__TASK PROMPT__: Can you reproduce the data beneath, keeping every line exact?

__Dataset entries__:
Content starts
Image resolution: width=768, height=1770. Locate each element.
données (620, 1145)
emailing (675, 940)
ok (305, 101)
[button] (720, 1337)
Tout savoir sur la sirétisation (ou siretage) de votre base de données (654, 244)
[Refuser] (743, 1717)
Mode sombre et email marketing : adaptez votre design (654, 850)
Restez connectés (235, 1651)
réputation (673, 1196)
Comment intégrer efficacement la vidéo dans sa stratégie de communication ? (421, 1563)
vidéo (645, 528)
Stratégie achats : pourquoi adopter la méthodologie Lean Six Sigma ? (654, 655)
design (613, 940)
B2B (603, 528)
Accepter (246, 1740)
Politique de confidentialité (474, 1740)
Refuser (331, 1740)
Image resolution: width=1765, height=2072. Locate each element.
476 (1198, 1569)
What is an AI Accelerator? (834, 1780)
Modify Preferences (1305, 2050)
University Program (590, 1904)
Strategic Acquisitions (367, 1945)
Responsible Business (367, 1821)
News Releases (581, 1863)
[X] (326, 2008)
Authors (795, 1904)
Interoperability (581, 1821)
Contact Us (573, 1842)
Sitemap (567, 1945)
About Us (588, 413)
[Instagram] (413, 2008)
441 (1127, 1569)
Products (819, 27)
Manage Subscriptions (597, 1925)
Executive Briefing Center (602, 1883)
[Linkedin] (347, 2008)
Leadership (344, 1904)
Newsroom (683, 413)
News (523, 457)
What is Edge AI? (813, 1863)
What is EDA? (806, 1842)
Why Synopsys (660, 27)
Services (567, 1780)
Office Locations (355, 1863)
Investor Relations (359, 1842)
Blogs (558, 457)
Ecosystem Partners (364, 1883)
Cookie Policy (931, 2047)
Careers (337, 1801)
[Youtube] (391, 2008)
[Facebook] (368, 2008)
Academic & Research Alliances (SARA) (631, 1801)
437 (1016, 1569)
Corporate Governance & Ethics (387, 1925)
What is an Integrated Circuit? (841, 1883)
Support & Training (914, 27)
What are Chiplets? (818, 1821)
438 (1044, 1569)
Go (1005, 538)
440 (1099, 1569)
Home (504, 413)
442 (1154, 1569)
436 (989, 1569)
Content ends
__SOLUTION FOR THIS PROBLEM__:
Image resolution: width=768, height=1770. Locate each element.
données (620, 1145)
emailing (675, 940)
ok (305, 101)
[button] (720, 1337)
Tout savoir sur la sirétisation (ou siretage) de votre base de données (654, 244)
[Refuser] (743, 1717)
Mode sombre et email marketing : adaptez votre design (654, 850)
Restez connectés (235, 1651)
réputation (673, 1196)
Comment intégrer efficacement la vidéo dans sa stratégie de communication ? (421, 1563)
vidéo (645, 528)
Stratégie achats : pourquoi adopter la méthodologie Lean Six Sigma ? (654, 655)
design (613, 940)
B2B (603, 528)
Accepter (246, 1740)
Politique de confidentialité (474, 1740)
Refuser (331, 1740)
Image resolution: width=1765, height=2072. Locate each element.
476 (1198, 1569)
What is an AI Accelerator? (834, 1780)
Modify Preferences (1305, 2050)
University Program (590, 1904)
Strategic Acquisitions (367, 1945)
Responsible Business (367, 1821)
News Releases (581, 1863)
[X] (326, 2008)
Authors (795, 1904)
Interoperability (581, 1821)
Contact Us (573, 1842)
Sitemap (567, 1945)
About Us (588, 413)
[Instagram] (413, 2008)
441 (1127, 1569)
Products (819, 27)
Manage Subscriptions (597, 1925)
Executive Briefing Center (602, 1883)
[Linkedin] (347, 2008)
Leadership (344, 1904)
Newsroom (683, 413)
News (523, 457)
What is Edge AI? (813, 1863)
What is EDA? (806, 1842)
Why Synopsys (660, 27)
Services (567, 1780)
Office Locations (355, 1863)
Investor Relations (359, 1842)
Blogs (558, 457)
Ecosystem Partners (364, 1883)
Cookie Policy (931, 2047)
Careers (337, 1801)
[Youtube] (391, 2008)
[Facebook] (368, 2008)
Academic & Research Alliances (SARA) (631, 1801)
437 (1016, 1569)
Corporate Governance & Ethics (387, 1925)
What is an Integrated Circuit? (841, 1883)
Support & Training (914, 27)
What are Chiplets? (818, 1821)
438 (1044, 1569)
Go (1005, 538)
440 (1099, 1569)
Home (504, 413)
442 (1154, 1569)
436 (989, 1569)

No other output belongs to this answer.